Le Nouveau Testament ne parle jamais de la fabrication du monde. Vous savez bien d'ailleurs, que la Genèse est lue originellement par le Nouveau Testament comme expérience christique primordiale. Même Tertullien (début du IIIe siècle) dit : « Dixit Deus Fiat lux, et facta est, ipse statim sermo lux vera quae illuminat hominem (Dieu dit : “Lumière soit”, et la lumière fut, c'est-à-dire le Verbe, lumière véritable qui «illumine tout homme venant en ce monde») »(Contre Praxéas XII). La lumière dont il est question ici n'est pas la lumière cosmique, mais Tertullien ajoute aussitôt « et per illum mundialis quoque lux (et par qui fut créée la lumière du monde elle-même) ». Là il est comme l'écho désordonné de la tradition de lecture qui commence à se faire à partir du Timée. Cette lecture est créationniste, et aboutira à la notion théologique de création, justement avec Tertullien. Le mot ktisis ne signifie pas création avant Tertullien. Tout ceci est difficile à suivre mais très intéressant, j'ai passé beaucoup de temps sur ces choses-là.
Ce que je veux manifester ici, c'est la prééminence absolue pour lire saint Jean et Saint Paul, de cette différence entre la structure projet / fabrication d'une part, et la structure déposition des semences / venue à fruit d'autre part.
[1] J-M Martin était en session à Nevers lors de la Pentecôte 2007, le thème étant "Credo et joie". Il commente le Symbole des apôtres tel que nous le récitons à la messe, mais aussi regarde les autres Credo du même type. Le mot "Symbole" est à prendre au sens que nous donnons au mot "Credo". C'est un extrait, ne figure ici que ce qui permet de comprendre le titre de créateur
[2] Ce premier Credo est tiré de la Lettre des Apôtres qui est une apocalypse apocryphe originaire d’Asie Mineure, composée en grec, après 150.
[3] A propos de la mention « un seul Dieu » qui figure dans un des Credo, voir le complément à la fin.
[4] Pour le développement sur les termes de Père et Tout Puissant voir Chapitre 3. La structure trinitaire du Credo ; Père, tout-puissant, créateur..
[6] Par exemple Jn 12, 24 ; Jn 15, 5.
[7] Selon l'usage du français, nous devrions écrire "le dieu". Mais il nous semble que "le Dieu" permet de distinguer "Dieu le Père" et "le Christ", en effet, dans la première pensée chrétienne, le Christ est Dieu sans article (deutéros Théos ).
[8] Voir la session Pain et parole (tag JEAN 6).

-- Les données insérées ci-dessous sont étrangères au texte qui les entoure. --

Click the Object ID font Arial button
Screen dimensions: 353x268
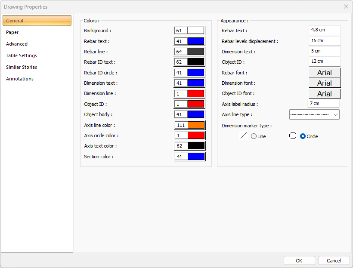click(325, 94)
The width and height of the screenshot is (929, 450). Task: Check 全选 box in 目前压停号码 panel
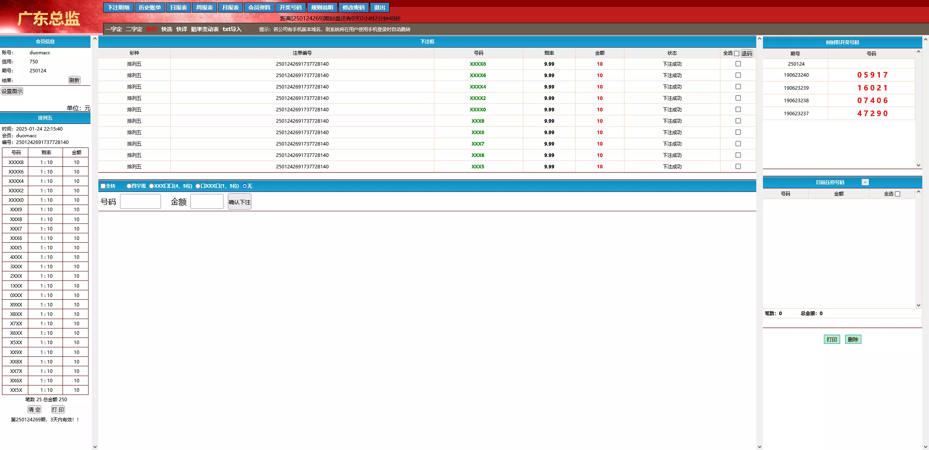pyautogui.click(x=898, y=194)
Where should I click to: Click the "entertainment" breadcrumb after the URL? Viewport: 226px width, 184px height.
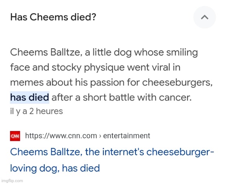tap(126, 136)
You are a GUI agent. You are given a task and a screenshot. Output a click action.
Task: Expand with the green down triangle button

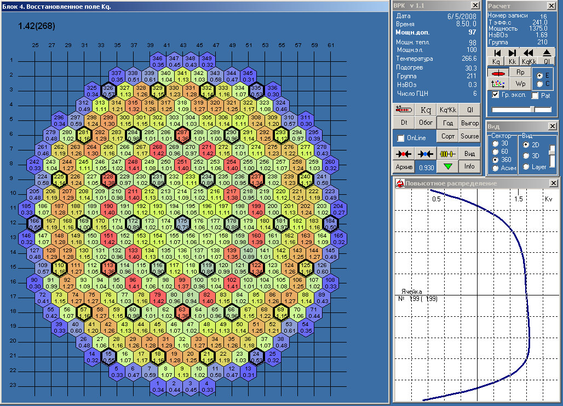click(x=447, y=166)
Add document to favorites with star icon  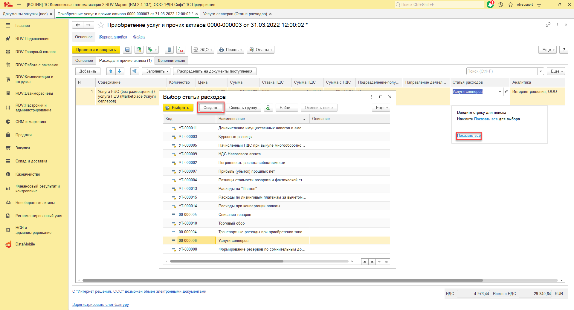pyautogui.click(x=101, y=25)
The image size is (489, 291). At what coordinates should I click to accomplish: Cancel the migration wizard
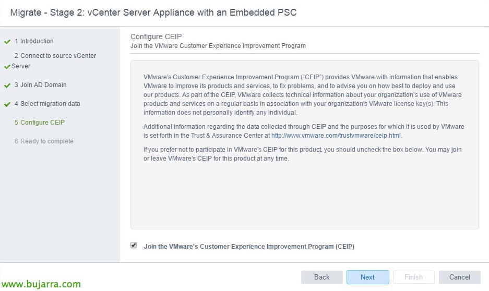tap(459, 277)
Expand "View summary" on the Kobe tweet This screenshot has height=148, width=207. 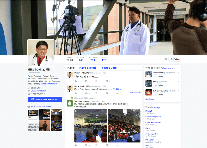coord(135,93)
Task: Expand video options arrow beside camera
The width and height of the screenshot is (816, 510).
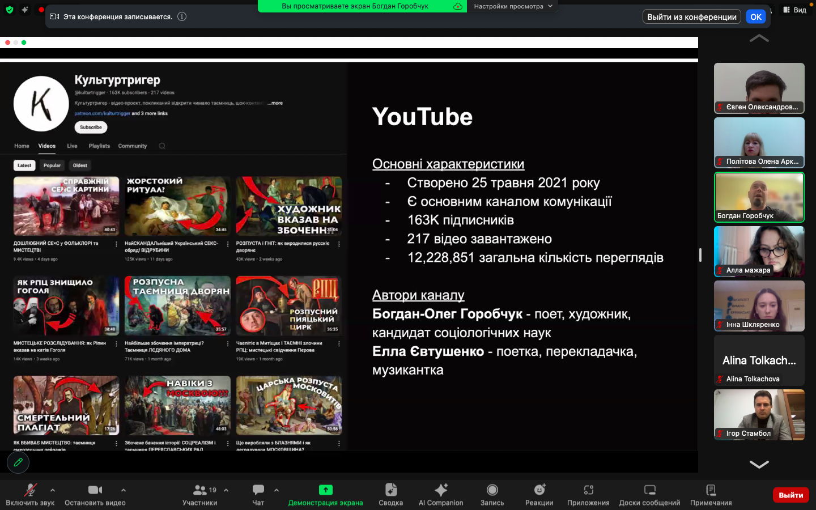Action: (124, 490)
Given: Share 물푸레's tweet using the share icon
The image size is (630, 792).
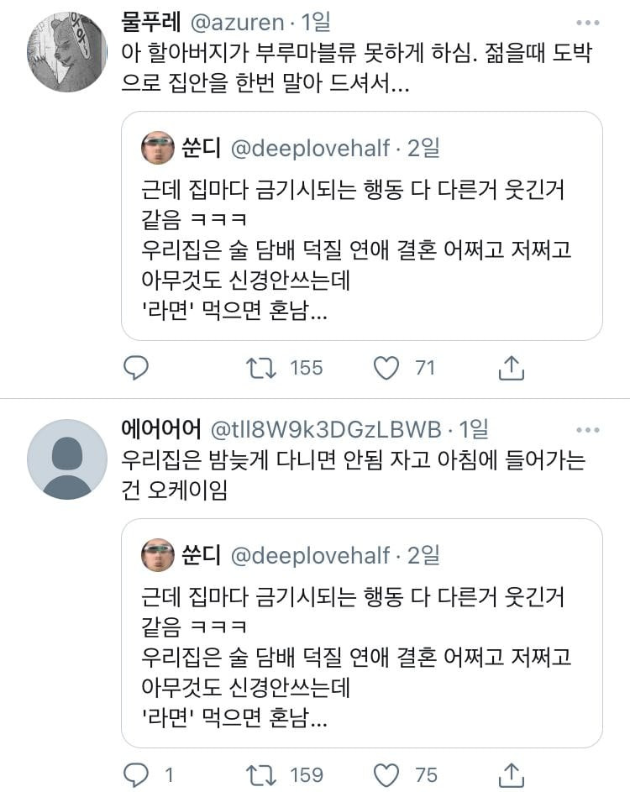Looking at the screenshot, I should (512, 367).
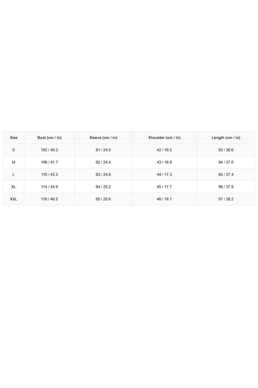Select sleeve value 64 / 25.2

pyautogui.click(x=103, y=187)
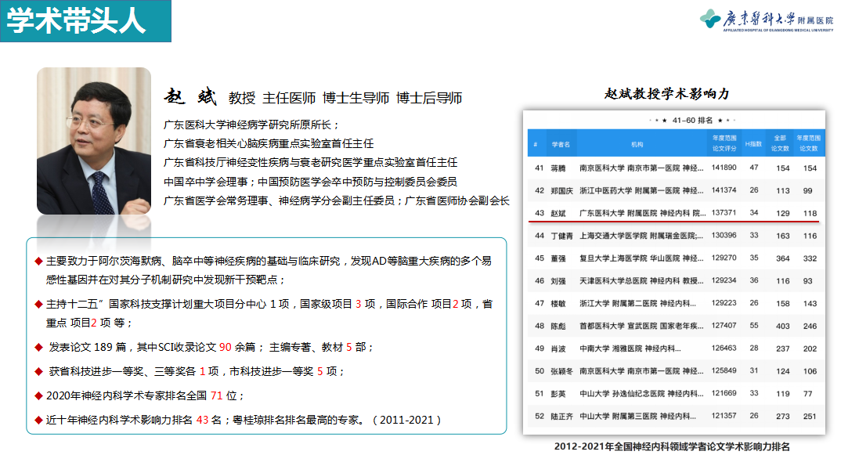Click the 全部论文数 column header

(x=781, y=143)
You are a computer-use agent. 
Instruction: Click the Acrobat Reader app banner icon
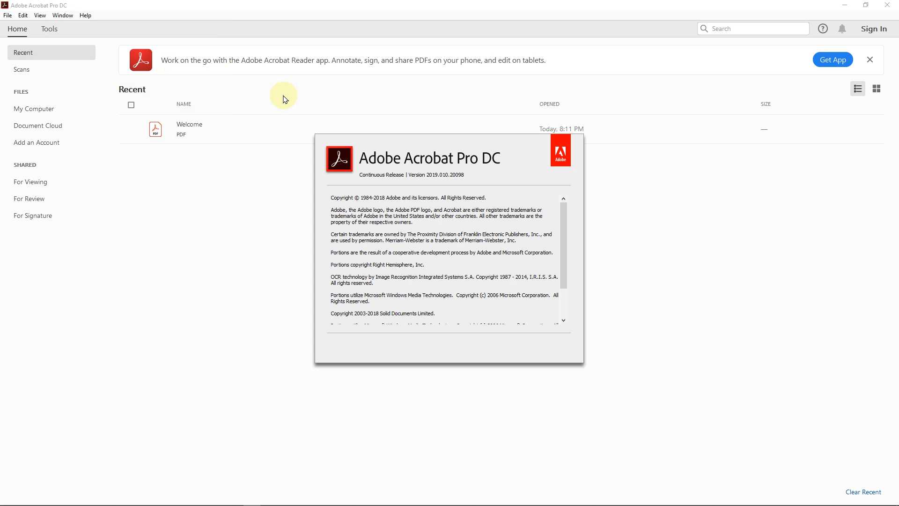[141, 60]
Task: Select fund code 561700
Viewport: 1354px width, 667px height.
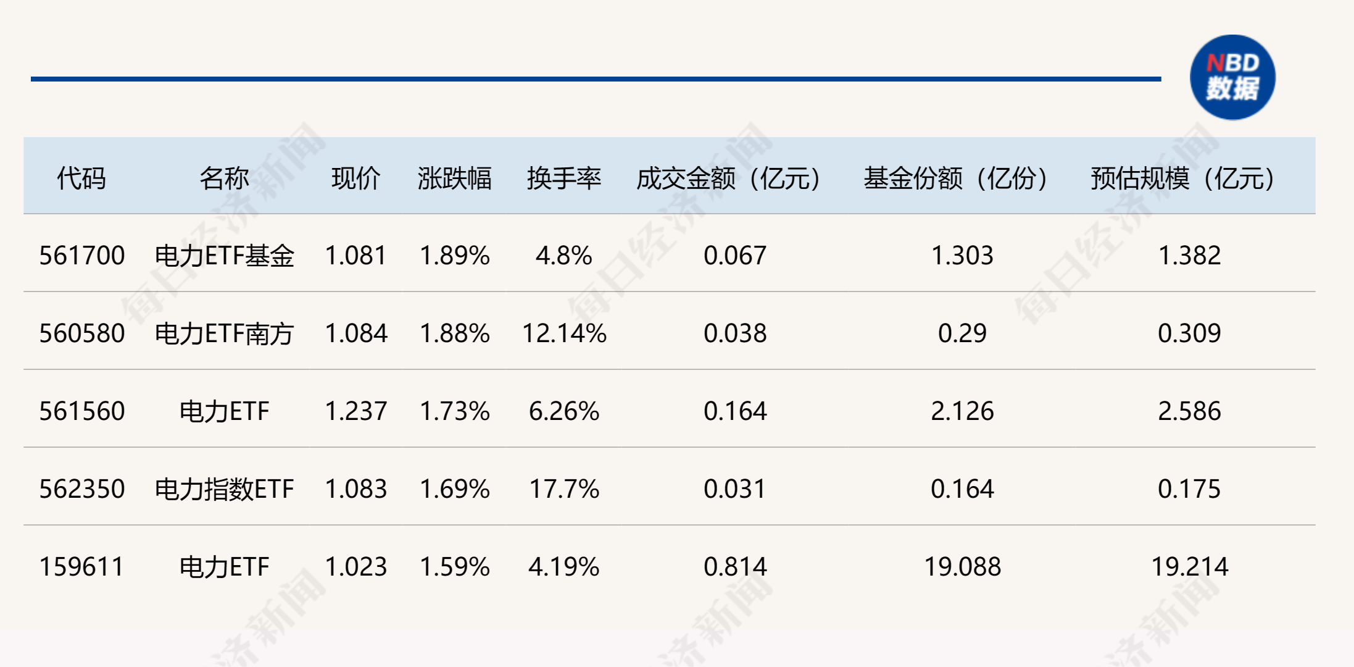Action: tap(82, 255)
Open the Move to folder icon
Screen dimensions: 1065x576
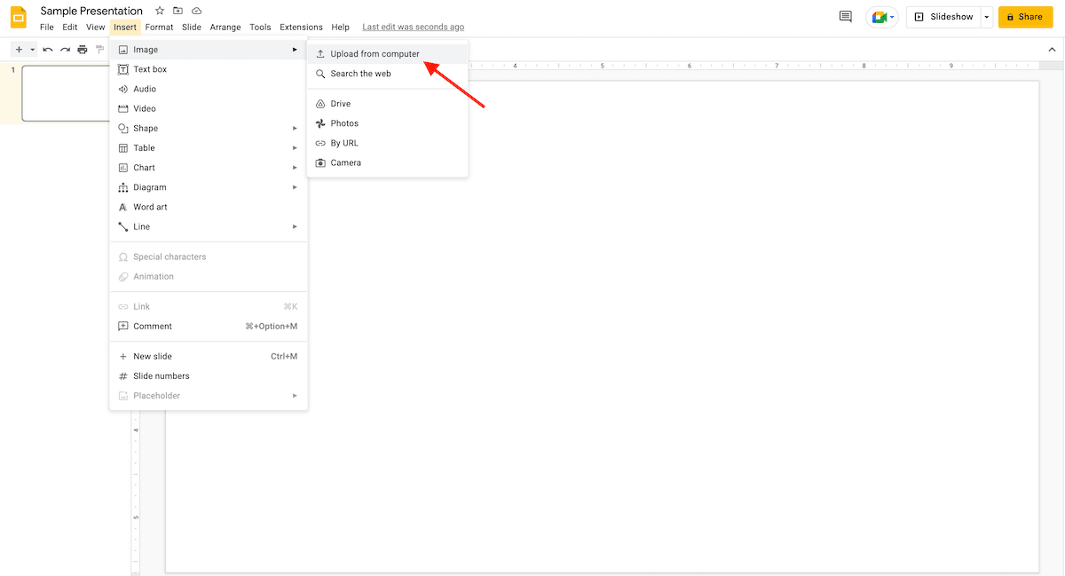pos(178,11)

[9] Ce texte est longuement médité : Rm 1, 18-32 : L'entrée du péché dans le monde ; la colère de Dieu.
[10] « Paul décrit l'entrée du péché dans le monde : il y a 4 récits dans l'épître aux Romains, 3 se font par médiation de la figure d'Adam et un autre se fait tout-à-fait en dehors : 1) en Rm 1 le pronom personnel c'est "ils", 2) au ch 5 c'est "il", 3) au ch 7 c'est "je" : saint Paul dit : « Je vivais jadis sans la loi » (v.9) or ce n'est pas lui, Paul, biographiquement, il n'a jamais été sans la loi, il est né sous la loi comme il le dit explicitement pour Jésus, et tous les termes qu'il utilise dans ce contexte sont des termes puisés au récit de la Genèse, il dit Adam "je" ; 4) puis à nouveau "il" au chapitre 8. » (J-M Martin, Saint-Bernard de Montparnasse, 1993).
[11] « Je vous conseille, s'il vous est trop difficile de dire « Notre Père qui es aux cieux » de dire « Notre Père qui es au creux », c'est-à-dire l'intimior intimo meo, le plus intime que mon intime même ; c'est ça le beau fond de l'humanité. En disant cela je suis conforme par exemple à Matthieu qui dit : « Quand tu pries ton Père qui est dans le secret, dis : “Père qui es aux cieux”. » L'être dans le secret, c'est l'être qui est aux cieux. Les cieux désignent certainement ce qui est le plus intime, le plus secret. »
[12] Le début (sur le Credo) est extrait d'un week-end à Saint Jacut avril 2012, la suite vient d'une lecture de l'épître aux Éphésiens en juin 2008.